** EXERCISE GOAL **
Among the lines below, copy exactly those from the one with "Switch to the Preview tab" through the one with "Click the www.itheima.com link in header", counting both ends.

::: INFORMATION PROVIDED :::

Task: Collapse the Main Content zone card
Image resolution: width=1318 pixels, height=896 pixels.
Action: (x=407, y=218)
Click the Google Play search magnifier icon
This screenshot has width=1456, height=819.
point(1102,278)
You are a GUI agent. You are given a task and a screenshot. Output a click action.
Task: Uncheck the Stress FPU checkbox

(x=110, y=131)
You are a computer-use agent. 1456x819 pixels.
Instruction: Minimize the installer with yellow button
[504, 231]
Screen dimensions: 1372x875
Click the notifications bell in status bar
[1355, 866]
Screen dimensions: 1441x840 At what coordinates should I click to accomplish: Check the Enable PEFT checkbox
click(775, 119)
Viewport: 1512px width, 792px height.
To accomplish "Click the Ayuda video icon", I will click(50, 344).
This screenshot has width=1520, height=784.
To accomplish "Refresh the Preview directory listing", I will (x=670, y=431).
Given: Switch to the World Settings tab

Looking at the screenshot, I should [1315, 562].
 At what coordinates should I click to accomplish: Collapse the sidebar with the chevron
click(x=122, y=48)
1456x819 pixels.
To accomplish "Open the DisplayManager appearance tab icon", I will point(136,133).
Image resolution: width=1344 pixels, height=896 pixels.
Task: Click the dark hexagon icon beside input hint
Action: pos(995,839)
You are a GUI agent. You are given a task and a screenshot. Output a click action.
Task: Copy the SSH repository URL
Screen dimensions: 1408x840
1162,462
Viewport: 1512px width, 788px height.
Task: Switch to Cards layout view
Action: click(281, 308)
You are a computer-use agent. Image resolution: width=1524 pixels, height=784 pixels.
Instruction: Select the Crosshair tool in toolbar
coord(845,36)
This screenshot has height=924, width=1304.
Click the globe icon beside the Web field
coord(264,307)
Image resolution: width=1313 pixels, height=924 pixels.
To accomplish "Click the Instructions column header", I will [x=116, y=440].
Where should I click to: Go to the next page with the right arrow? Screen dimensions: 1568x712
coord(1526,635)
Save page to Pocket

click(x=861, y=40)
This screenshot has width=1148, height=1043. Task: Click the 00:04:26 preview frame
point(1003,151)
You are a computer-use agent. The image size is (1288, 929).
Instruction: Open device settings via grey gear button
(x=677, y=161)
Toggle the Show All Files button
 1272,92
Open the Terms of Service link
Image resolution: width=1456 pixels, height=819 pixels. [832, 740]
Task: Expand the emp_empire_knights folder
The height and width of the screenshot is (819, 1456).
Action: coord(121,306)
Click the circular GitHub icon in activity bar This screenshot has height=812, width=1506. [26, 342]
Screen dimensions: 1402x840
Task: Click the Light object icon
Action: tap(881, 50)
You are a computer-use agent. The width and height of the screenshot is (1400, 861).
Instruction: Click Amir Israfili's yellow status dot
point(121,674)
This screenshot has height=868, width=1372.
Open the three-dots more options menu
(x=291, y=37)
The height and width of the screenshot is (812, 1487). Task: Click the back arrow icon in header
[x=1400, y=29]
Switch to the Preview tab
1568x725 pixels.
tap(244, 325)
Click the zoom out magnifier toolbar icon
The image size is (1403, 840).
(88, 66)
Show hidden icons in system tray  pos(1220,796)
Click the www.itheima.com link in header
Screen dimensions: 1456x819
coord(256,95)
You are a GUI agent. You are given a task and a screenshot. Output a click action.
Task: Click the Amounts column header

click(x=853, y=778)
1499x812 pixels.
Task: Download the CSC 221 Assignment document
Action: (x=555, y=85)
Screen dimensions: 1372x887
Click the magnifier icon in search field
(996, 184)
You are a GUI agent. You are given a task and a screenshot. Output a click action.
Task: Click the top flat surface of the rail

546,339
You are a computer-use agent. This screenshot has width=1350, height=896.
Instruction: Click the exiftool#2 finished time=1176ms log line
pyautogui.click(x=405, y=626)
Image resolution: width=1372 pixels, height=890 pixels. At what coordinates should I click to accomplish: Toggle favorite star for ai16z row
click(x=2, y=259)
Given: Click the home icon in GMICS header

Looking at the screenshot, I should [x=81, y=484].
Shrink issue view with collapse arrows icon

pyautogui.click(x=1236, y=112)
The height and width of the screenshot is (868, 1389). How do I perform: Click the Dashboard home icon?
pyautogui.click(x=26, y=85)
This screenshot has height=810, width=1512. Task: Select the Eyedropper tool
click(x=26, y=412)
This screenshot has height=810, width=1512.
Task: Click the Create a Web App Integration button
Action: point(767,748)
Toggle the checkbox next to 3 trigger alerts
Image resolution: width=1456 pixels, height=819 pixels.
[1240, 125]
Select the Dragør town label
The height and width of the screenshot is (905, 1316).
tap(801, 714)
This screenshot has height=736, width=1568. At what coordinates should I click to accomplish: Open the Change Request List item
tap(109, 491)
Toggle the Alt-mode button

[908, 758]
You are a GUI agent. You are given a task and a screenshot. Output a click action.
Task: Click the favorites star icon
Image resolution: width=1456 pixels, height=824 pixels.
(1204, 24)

:::

** FINAL ANSWER **
Switch to the Preview tab
1568x725 pixels.
tap(244, 325)
Click the zoom out magnifier toolbar icon
The image size is (1403, 840).
(88, 66)
Show hidden icons in system tray  pos(1220,796)
Click the www.itheima.com link in header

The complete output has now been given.